I use Engine Ice...Or Prestone.


----------



## zacksbf (Sep 11, 2009)

I run PEAK which can be found at any auto parts place. Now that the rad is up top you will be fine with any formula because your fan doesn't even run that often with it up top.


----------



## bruiser quad (Nov 6, 2009)

Bootlegger said:


> I use Engine Ice...Or Prestone.


The "water wetter" type of additives... can you just add them to your overflow and they will work their way in?


----------



## piedra (Jul 23, 2009)

One more well 2 more questions actually, first on the radiator on the left hand side right by the fill cap there are 2 little prongs were u put those 2 blue wires well i forgot wich one goes were cause one has white line in the blue and the other i thing is all blue but i forgot wich one goes to wich does it matter or not, another thing my battery went dead and i could just put the charger to it but my battery charger got fried the other day can i jump started from a vehicle or will that damage something


----------



## blue beast (Feb 16, 2010)

dont trust the reserve they dont work very well .you have to put the water wetter in the rad. ... as for engine ice u have to put it in straight . it dont mix with coolant


----------



## bruiser quad (Nov 6, 2009)

piedra said:


> ...battery went dead and i could just put the charger to it but my battery charger got fried the other day can i jump started from a vehicle or will that damage something


 I've read to only jump from another quad, a vehicle puts out too much juice. Can you not use the charger to jump it?



blue beast said:


> dont trust the reserve they dont work very well .you have to put the water wetter in the rad. ... as for engine ice u have to put it in straight . it dont mix with coolant


I've noticed after I had 1/2 the fluid in the radiator boil out and reserve was still at normal level. are there any mods or replacements for the stock reserve coolant tank?


----------



## zacksbf (Sep 11, 2009)

You can hit the auto parts store and buy a battery tender for under 30 bucks thats cycles the charge up and down to extend the battery life and keep it up.

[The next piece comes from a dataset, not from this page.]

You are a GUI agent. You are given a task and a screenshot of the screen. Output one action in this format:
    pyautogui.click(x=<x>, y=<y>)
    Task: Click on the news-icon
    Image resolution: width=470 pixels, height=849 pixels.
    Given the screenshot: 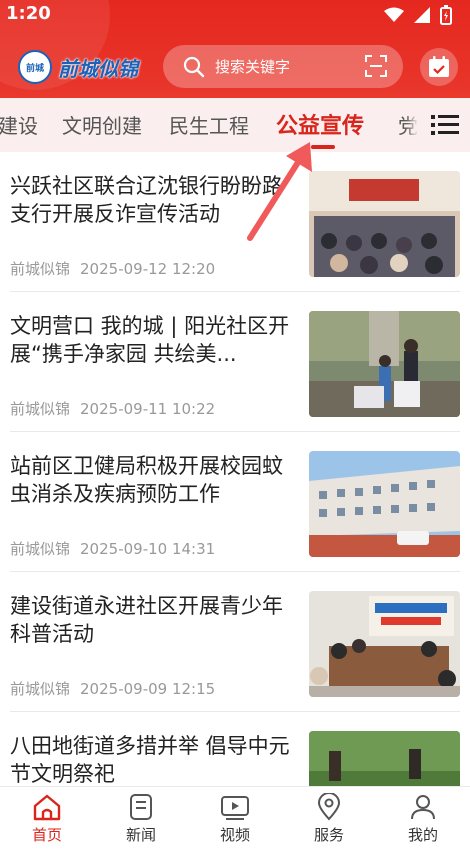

I keep one hooked to mine and it is a great investment since it is a lot cheaper than a new battery. 
I let mine go dead and it wouldn't hold a charge after that and my quad was only 9-10 months old. That was when I bought the battery and tender.


----------



## piedra (Jul 23, 2009)

But what about the 2 wires that hook up to the radiator on the left hand side one has a white line and the other i think is all blue but i forgot wich one goes to wich


----------



## Brute650i (Dec 17, 2008)

Don't Think it matters atleast I never pay attention to where I put them. All it does is close the circuit I believe so it doesn't matter which is where


----------